Set down word for word the stretch of the items from the line containing "Click the 2 in 1 Crevice tool value" through the end of the items, leaving the pictures out.

[BEGIN]

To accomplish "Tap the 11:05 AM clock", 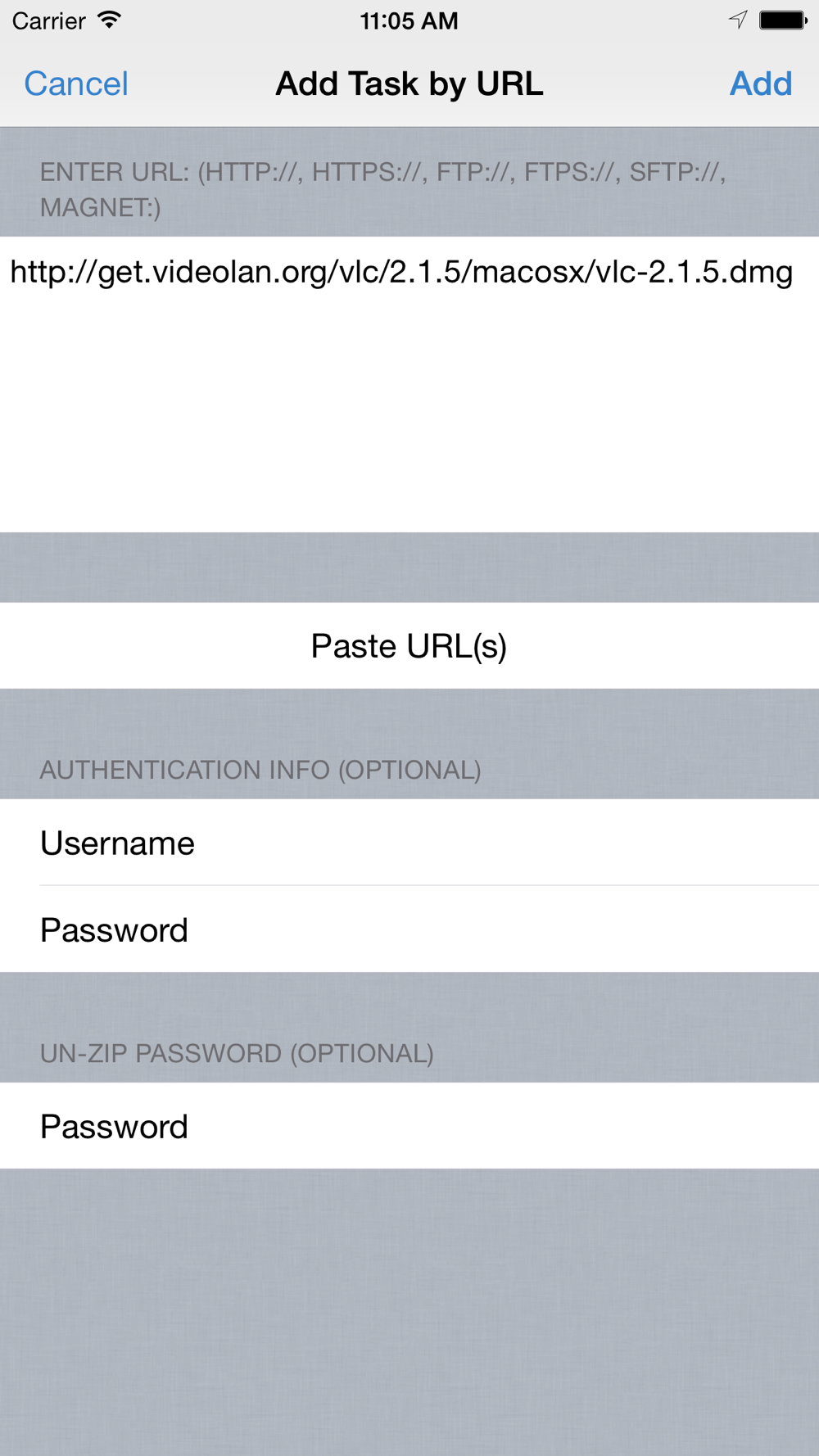I will (x=409, y=20).

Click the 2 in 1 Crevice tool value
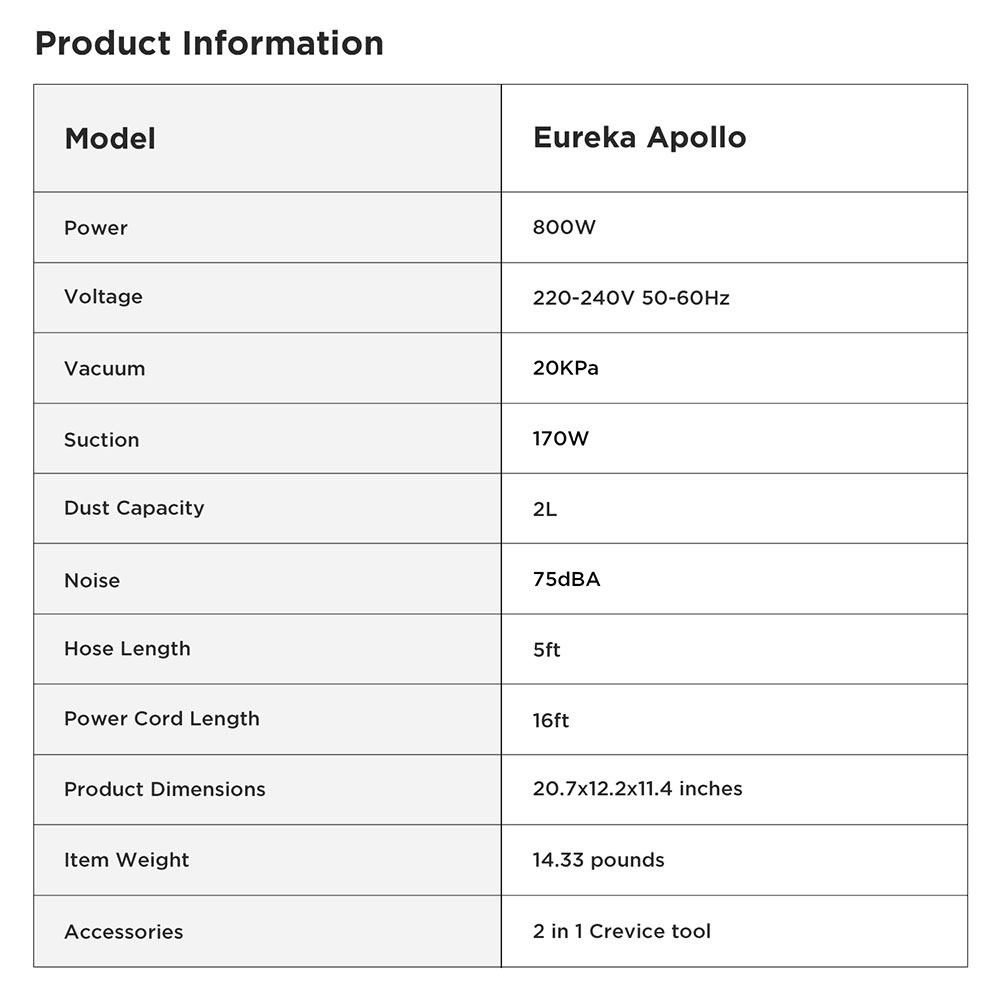pos(622,931)
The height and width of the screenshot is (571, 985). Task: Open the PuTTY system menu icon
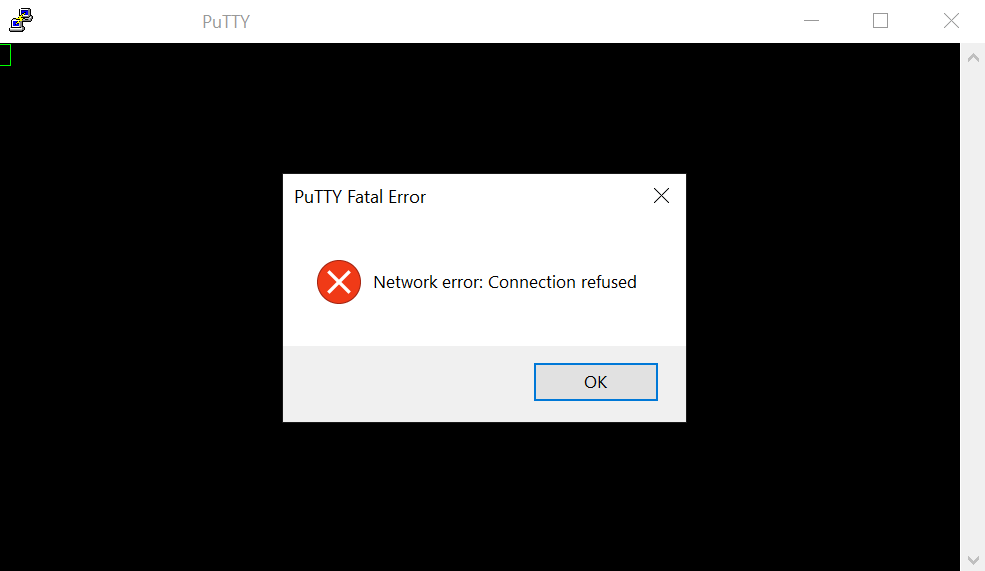[21, 20]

[END]

> **Output**
Click the 2 in 1 Crevice tool value
pos(622,931)
The height and width of the screenshot is (571, 985). Task: Open the PuTTY system menu icon
[21, 20]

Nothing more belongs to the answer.